13 Is anyone among you suffering? Let him pray. Is anyone cheerful? Let him sing psalms. 14 Is anyone among you sick? Let him call for the elders of the church, and let them pray over him, anointing him with oil in the name of the Lord. 15 And the prayer of faith will save the sick, and the Lord will raise him up. And if he has committed sins, he will be forgiven. 16 Confess your trespasses to one another, and pray for one another, that you may be healed. The effective, fervent prayer of a righteous man avails much. 17 Elijah was a man with a nature like ours, and he prayed earnestly that it would not rain; and it did not rain on the land for three years and six months. 18 And he prayed again, and the heaven gave rain, and the earth produced its fruit.

James 5:13-18

James moves here into a discussion of the need to minister to one another for whatever need is presented. If anyone is suffering, let him pray. If they are cheerful, then sing psalms. If they are sick, then call for the elders of the church, have them pray over that individual, anointing him or her with oil in the name of the Lord. This practice will facilitate healing. The prayer of faith will save the sick. The Lord will respond and raise up the sick one to be healed. This prayer can even bring about the forgiveness of sins. Prayer is powerful, and it is the primary way to see miracles take place. The prayer of faith is powerful! Confession and prayer can bring about healing and deliverance. The well-known, oft-quoted phrase that follows speaks to the power and efficacy of prayer: “The effective, fervent prayer of a righteous man avails much.” This statement establishes that prayer is a necessary and integral part of the arsenal of the believer. Jame then points to the example of Elijah, a man just like any other, who prayed earnestly for it not to rain, and it did not for three and one-half years. He prayed again, and the rain began again. The drought ended, and the earth produced fruit. The same can happen in the life of any believer who believes in faith when they pray!

19 Brethren, if anyone among you wanders from the truth, and someone turns him back, 20 let him know that he who turns a sinner from the error of his way will save a soul from death and cover a multitude of sins.

James 5:19-20

Finally, James instructs the believers reading the letter to go after those who have strayed from the truth and turn them back to the truth.
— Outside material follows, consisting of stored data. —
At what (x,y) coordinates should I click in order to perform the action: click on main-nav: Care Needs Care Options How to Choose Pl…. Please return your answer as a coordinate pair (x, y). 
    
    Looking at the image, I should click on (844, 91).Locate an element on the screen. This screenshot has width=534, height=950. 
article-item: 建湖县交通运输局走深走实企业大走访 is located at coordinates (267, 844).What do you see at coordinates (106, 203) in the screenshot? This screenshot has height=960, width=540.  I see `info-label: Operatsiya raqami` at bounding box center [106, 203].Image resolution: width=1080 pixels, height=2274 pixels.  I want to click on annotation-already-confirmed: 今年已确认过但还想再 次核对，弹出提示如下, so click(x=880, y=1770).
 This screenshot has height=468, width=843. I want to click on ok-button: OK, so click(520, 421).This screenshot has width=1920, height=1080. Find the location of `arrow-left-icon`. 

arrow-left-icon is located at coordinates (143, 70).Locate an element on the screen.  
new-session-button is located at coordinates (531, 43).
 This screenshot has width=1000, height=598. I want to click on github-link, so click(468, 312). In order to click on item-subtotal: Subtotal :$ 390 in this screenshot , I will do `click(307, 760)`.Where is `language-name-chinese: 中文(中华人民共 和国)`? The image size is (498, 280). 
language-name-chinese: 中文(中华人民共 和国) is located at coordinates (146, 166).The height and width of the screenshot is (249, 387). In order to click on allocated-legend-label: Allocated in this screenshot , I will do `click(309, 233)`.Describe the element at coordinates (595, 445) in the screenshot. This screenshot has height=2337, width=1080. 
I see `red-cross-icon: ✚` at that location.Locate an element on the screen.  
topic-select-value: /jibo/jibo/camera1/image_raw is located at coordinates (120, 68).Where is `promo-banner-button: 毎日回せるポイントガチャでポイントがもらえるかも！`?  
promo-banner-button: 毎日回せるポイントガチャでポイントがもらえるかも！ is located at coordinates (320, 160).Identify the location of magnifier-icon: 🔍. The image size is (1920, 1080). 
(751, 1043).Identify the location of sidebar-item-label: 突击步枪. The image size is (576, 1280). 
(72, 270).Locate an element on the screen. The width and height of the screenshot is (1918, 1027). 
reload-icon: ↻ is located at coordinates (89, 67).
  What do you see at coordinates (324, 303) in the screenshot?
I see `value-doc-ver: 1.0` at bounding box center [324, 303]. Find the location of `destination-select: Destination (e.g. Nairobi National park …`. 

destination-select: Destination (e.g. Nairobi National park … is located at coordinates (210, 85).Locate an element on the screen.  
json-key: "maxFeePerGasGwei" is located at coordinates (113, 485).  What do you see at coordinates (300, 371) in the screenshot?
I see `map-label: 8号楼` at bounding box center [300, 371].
This is necessary, because every soul is valuable, and should not be neglected when in danger. If you pursue a lost soul, wandering from the faith, and turn that sinner from the error of his way, you will save a soul from death and cover a multitude of sins. You may be the instrument of someone’s redemption, and the one who keeps that soul from hell. So, in James’s farewell instructions, he calls on the believer to refrain from oppressing others, to live patiently waiting for the coming of the Lord, to pray in faith for the healing, salvation, and deliverance of those in need, and to pursue those erring Christians that need a champion to save them from themselves. Be all that God intends for you to be. He will use you for His glory and make you strong. Pray the prayer of faith!